▶ **ABOUT THIS EXERCISE**:
Quote word for word from the line holding "The height and" to the last line below, including both, and omit any pictures.

▶ **EXTRACTED DATA**:
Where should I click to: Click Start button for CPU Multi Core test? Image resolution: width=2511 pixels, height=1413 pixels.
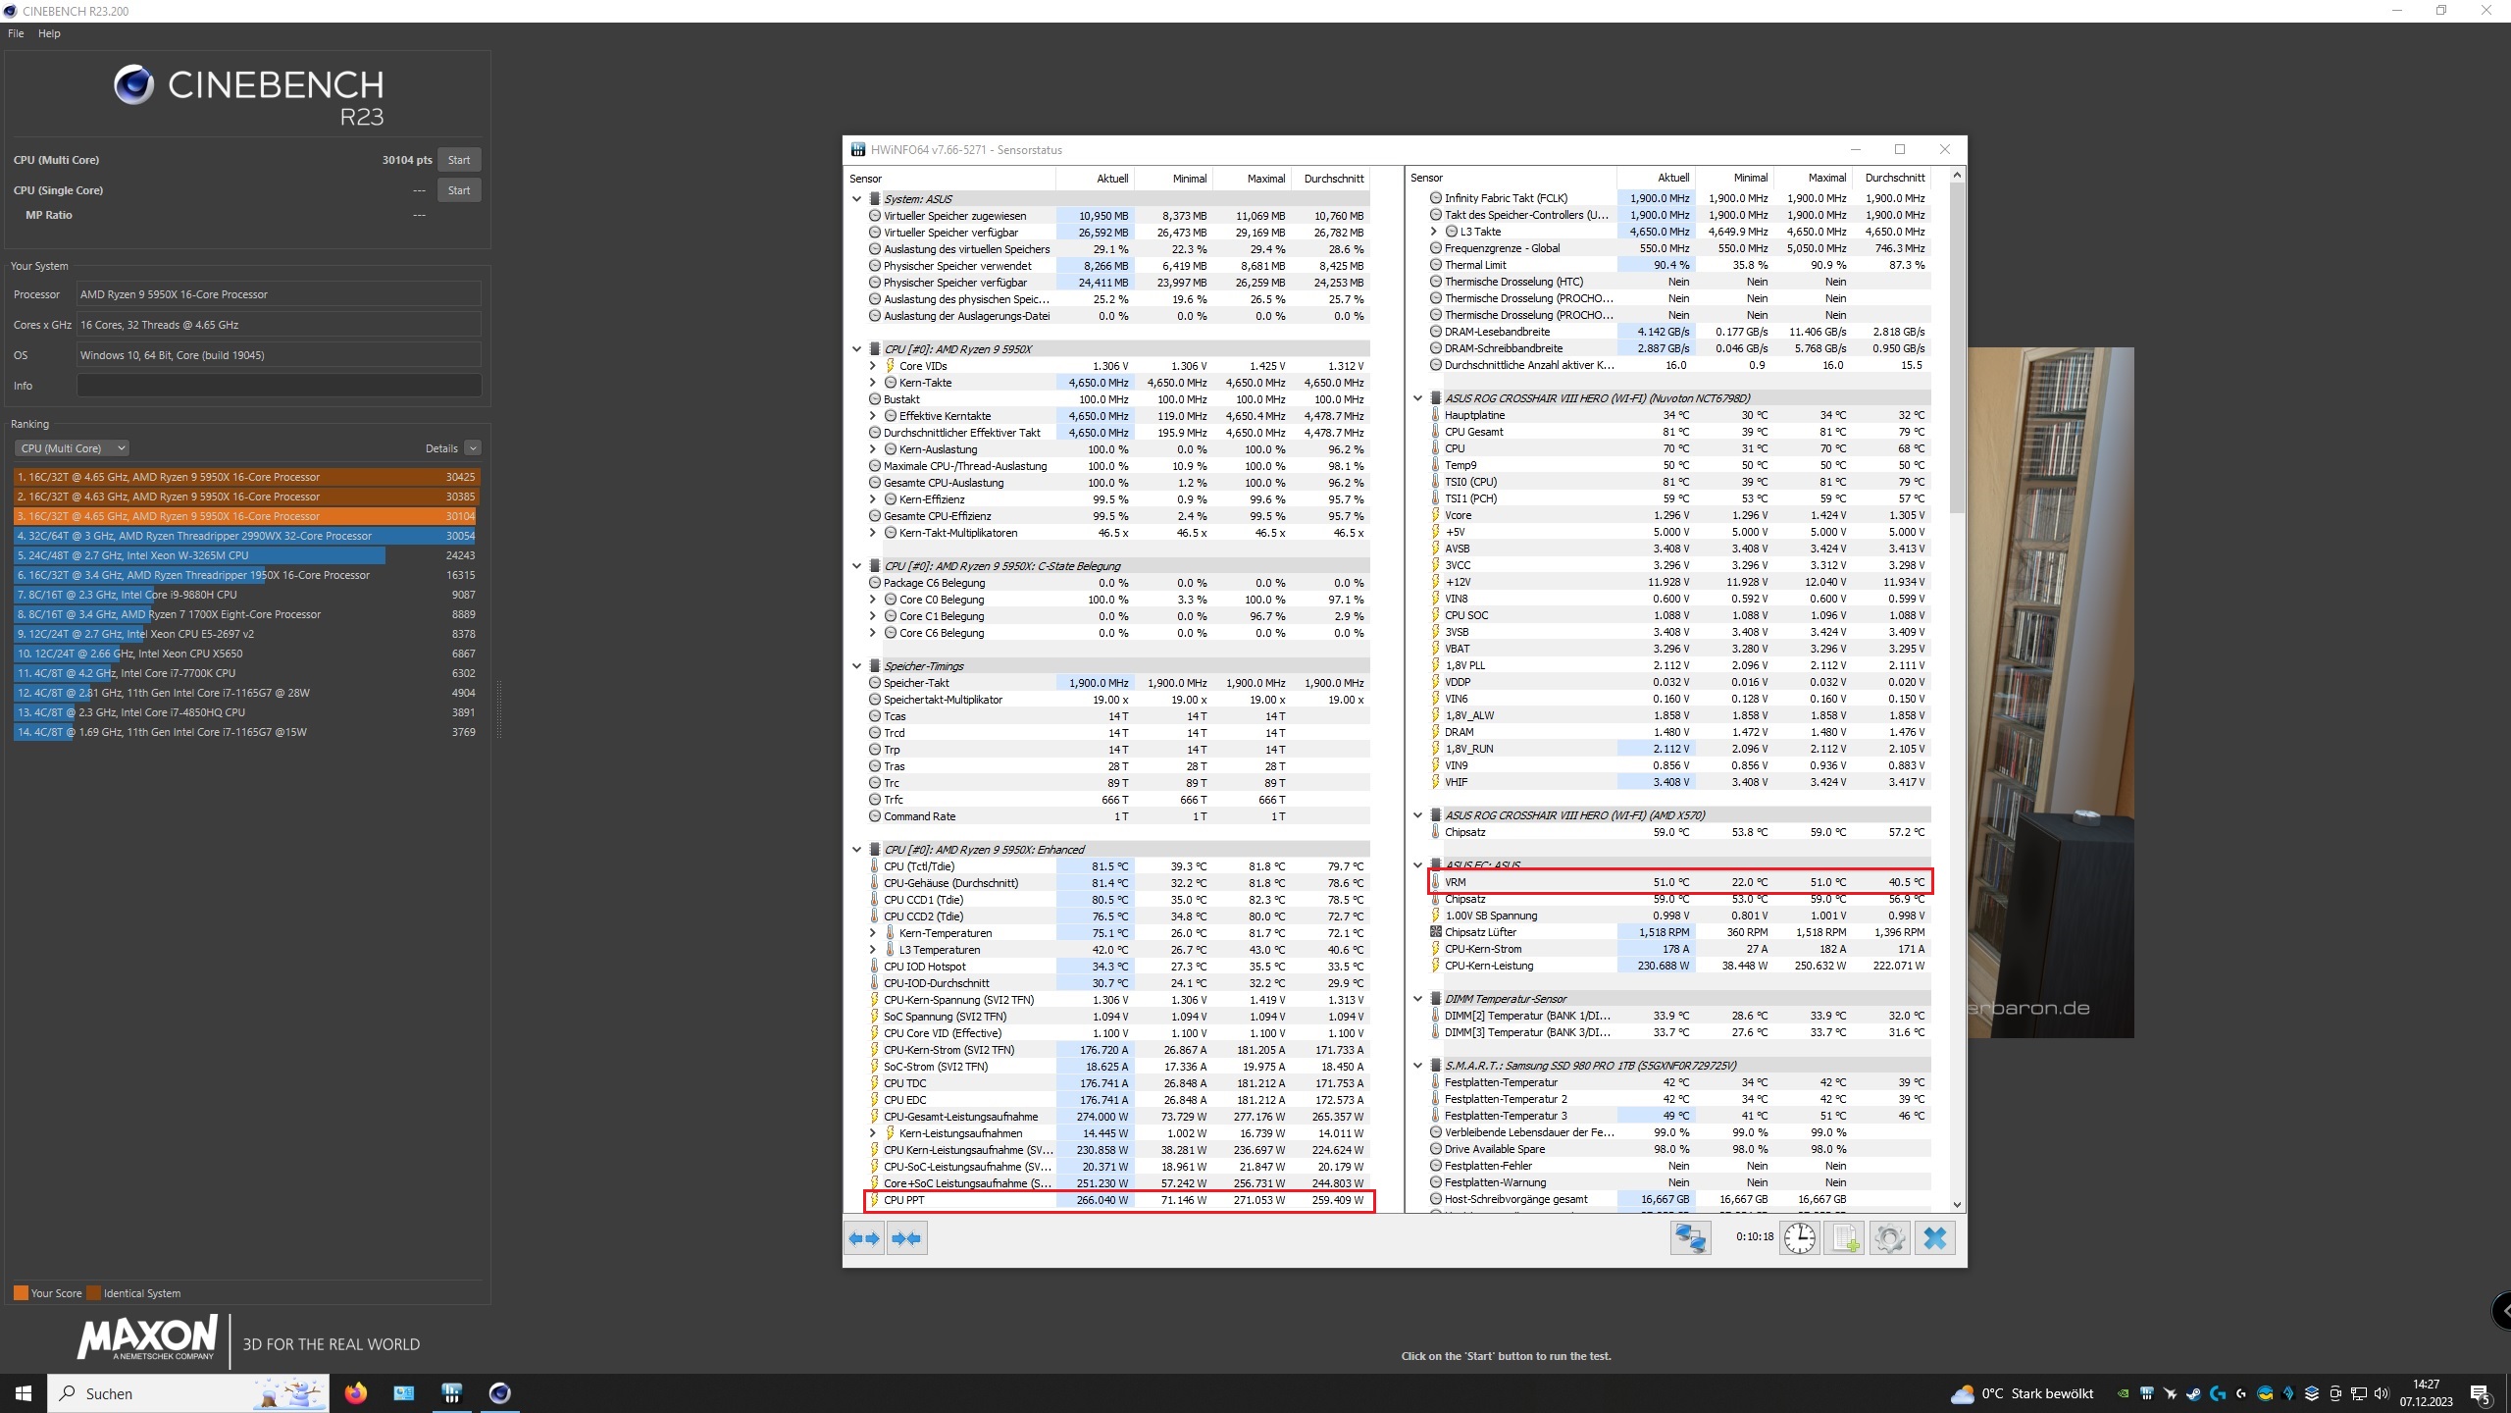pyautogui.click(x=459, y=159)
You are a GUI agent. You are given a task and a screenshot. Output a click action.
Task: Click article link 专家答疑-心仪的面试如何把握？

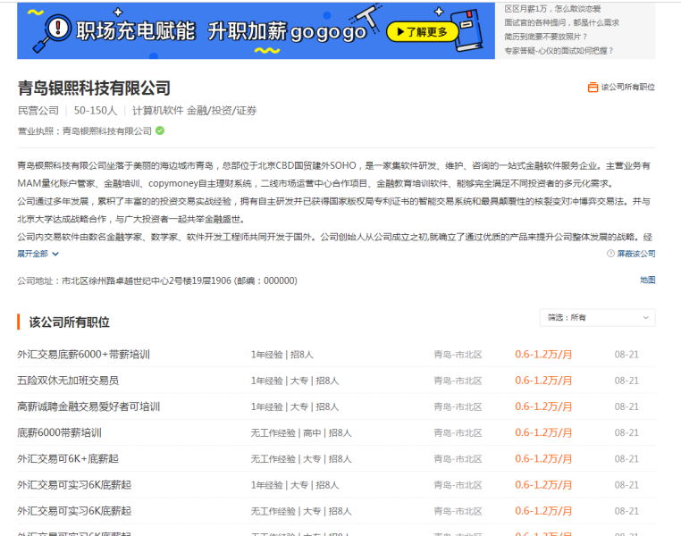[559, 51]
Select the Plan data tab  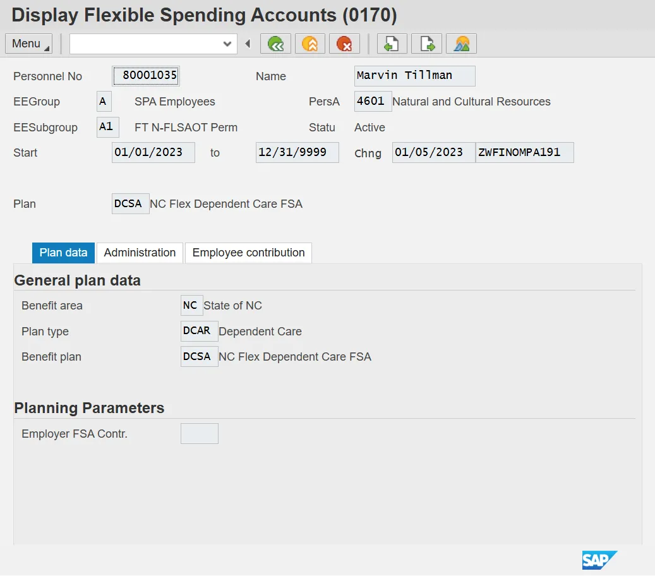coord(63,253)
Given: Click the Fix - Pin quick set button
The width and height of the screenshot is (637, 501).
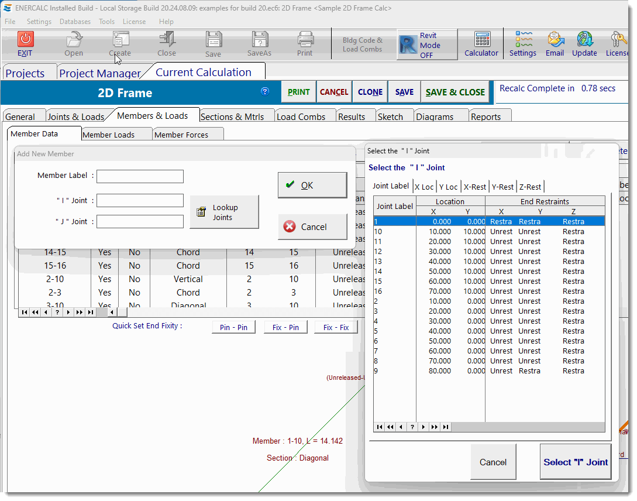Looking at the screenshot, I should 285,327.
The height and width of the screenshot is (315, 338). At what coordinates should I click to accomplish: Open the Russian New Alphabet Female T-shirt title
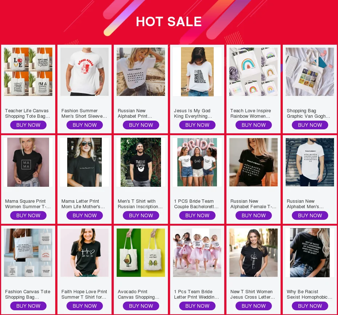click(x=253, y=204)
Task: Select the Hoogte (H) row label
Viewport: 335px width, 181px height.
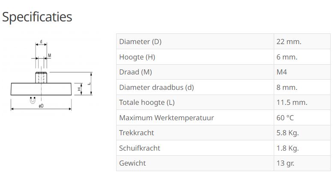Action: [x=137, y=57]
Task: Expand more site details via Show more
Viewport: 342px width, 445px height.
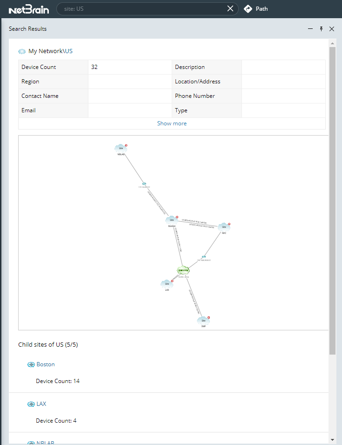Action: (172, 123)
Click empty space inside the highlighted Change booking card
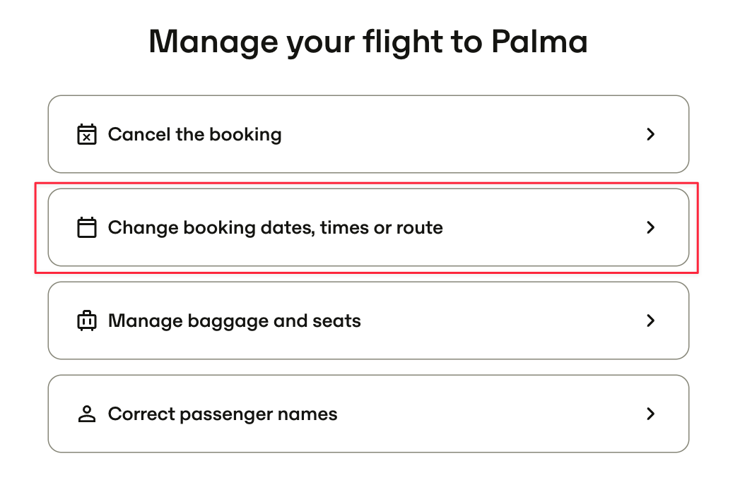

▶ **RESPONSE TO THIS TASK**:
The height and width of the screenshot is (315, 338). At what coordinates should I click to accomplish: Open the Russian New Alphabet Female T-shirt title
click(x=253, y=204)
Task: Select the Hoogte (H) row label
Viewport: 335px width, 181px height.
Action: [x=137, y=57]
Task: Expand more site details via Show more
Viewport: 342px width, 445px height.
Action: (172, 123)
Click empty space inside the highlighted Change booking card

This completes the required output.